- cross-posted to:
- piracy@lemmit.online
- cross-posted to:
- piracy@lemmit.online
When will Anna fly too close to the sun?
We backed up Spotify (metadata and music files). It’s distributed in bulk torrents (~300TB), grouped by popularity.
This release includes the largest publicly available music metadata database with 256 million tracks and 186 million unique ISRCs.
It’s the world’s first “preservation archive” for music which is fully open (meaning it can easily be mirrored by anyone with enough disk space), with 86 million music files, representing around 99.6% of listens.



This is a cool stunt but I wonder about the practicality.
It says that the music will be distributed in bulk torrents. This makes it virtually impossible to access the songs or albums individually. The way that a torrent file works is that the release is broken up into blocks, sometimes the torrent blocks contain data from multiple files. If you download the blocks from 1 album you want, the blocks will also contain data from other albums you may not want.
Also who will seed 300 tb of mostly unpopular music on public torrents?
As for the quality of the release, it says that files are in 160k vorbis format if spotify gave the song a ‘popular’ score. If the song does not have a popular score, the 160k vorbis file was convert to 75k opus file. A lossy to lossy conversion can introduce artifacts. The 160k vorbis file is identical to the spotify quality, but lower quality than a CD. The quality is probably similar to a ~256k mp3.
Any torrent client released in the past two decades can prioritise blocks by file path in the torrent, assuming these are all loose files organised by album or whatever then it’s easy to pick just the stuff you want.
That’s not how it works.
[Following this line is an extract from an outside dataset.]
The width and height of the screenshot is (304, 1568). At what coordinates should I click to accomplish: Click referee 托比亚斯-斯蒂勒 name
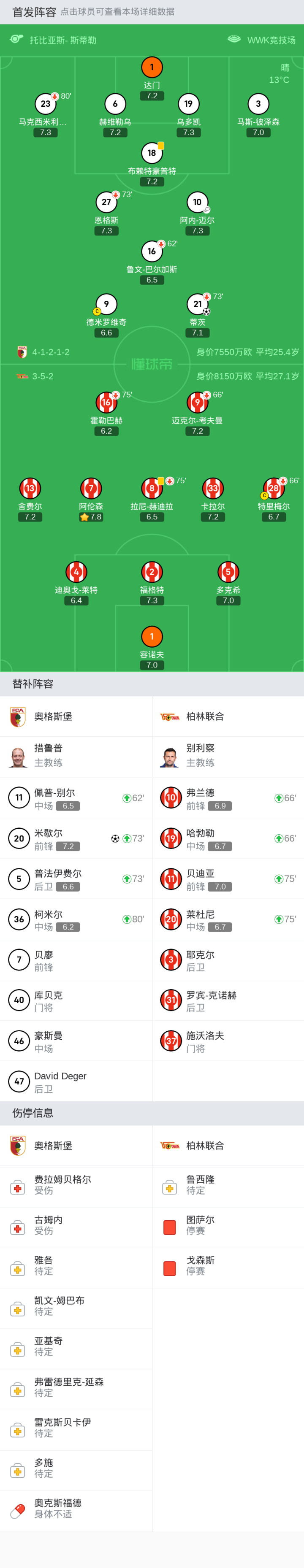click(x=63, y=40)
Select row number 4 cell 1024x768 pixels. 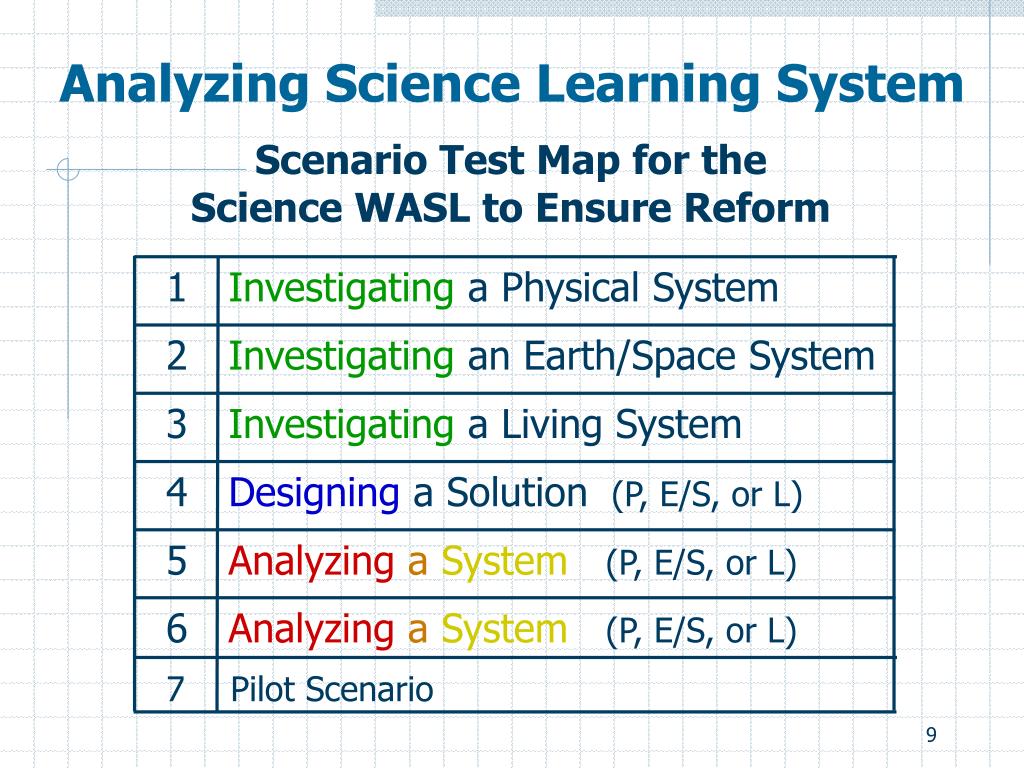pos(176,494)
The blocks are set by the torrent file author, not the downloader’s torrent client. The .torrent file (or torrent metadata if you use a magnet) contains a set list of blocks and every block has a fixed size (and a file hash checksum for the block). It is impossible for blocks to perfectly match file lengths because blocks have a fixed size and files have varying sizes. If you download 1 file, you will get partial chunks of other files. It is impossible to not get chunks of other files.
Example, if the torrent block size is 4 MB and the file you want is 82 MB. 82 is not divisible by 4. So there will be 1 or 2 or more blocks which contain data from parallel files. You might say “well I’ll delete those parallel files” from my computer. If you plan to seed the torrent, you can’t delete the parallel files because then you won’t have the full block to seed to other people.
Large collections in torrent format always have the problem that most people only want 1% of the file, but it’s never been an issue on any private trackers I’ve been on due to seedtime incentives. Most places don’t really like hit n runs but that’s kinda hard to enforce with a public torrent, but on the flip side the vast majority of leeches will only be grabbing an incredibly inconsequential amount of data. Anyone with 300tb of data on their seedbox accepts they’re gonna get hit and ran by the vast majority of people.
As someone with a meager 80tb data center I will bear the cross of hosting this data for all the young Me’s who want to play Nintendo DS games they can’t afford, nor seed.
Thanks for the explainer but nothing you’ve said contradicts my statement or really matters. Yes you’ll end up with stray blocks but it’s the difference between fetching the whole thing vs an extra hundred megabytes so the difference is moot for the average user.
I think the utility is for preservation, not necessary easy access. Presumably some folks will download and seed those torrents. If I need a song from it 5 years from now and can’t find it anywhere else, I can find the torrent that contains it and download just that song. It’s a hassle, but it’s totally possible to download 1 file from a torrent.
assuming they’re not in weird archives. when i used to torrent stuff there were a lot of usenet uploads that were split into 58 zip files
Huh, when I read the press release I thought it was saying they were going to break them down into smaller chunks sorted by popularity
The article says that they archived 256 million songs. The article says that they want to distribute the 256 million songs in a list of “bulk torrents”. The article says the purpose of the project is to create an “authoritative list of torrents aiming to represent all music ever produced”,
If you have 256 million files and your goal is to have a list of bulk torrents. How many songs would you have per torrent? If you put 1 million songs per torrent, it would still be 256 torrents, over 1 tb each in size.
A torrent client can only handle 500-2000 torrents before it starts going wonky, depending on which client you use. If they split the 250 million songs into 2000 torrents, it would be 100k songs per torrent.
Currently on the Anna’s archive website, it only has the torrent for the metadata for the songs. The metadata torrent for the 256 million songs is 200 gb on it’s own. This is only the text data for the songs.
Each torrent will likely be hundreds of gigabytes.
yea, I guess I was thinking 1tb was at least a manageable size for a homebrewer, especially if you were only interested in archiving the top 1 or 2 million songs.
It’s still not a casually sized torrent by any means, but it’s a lot more manageable than 300tb. If you’re someone who wants to archive that much media, you probably have enough tech literacy to manage several torrent clients. The article also says they’re willing to make individual songs available on their website, “if people are interested in it”.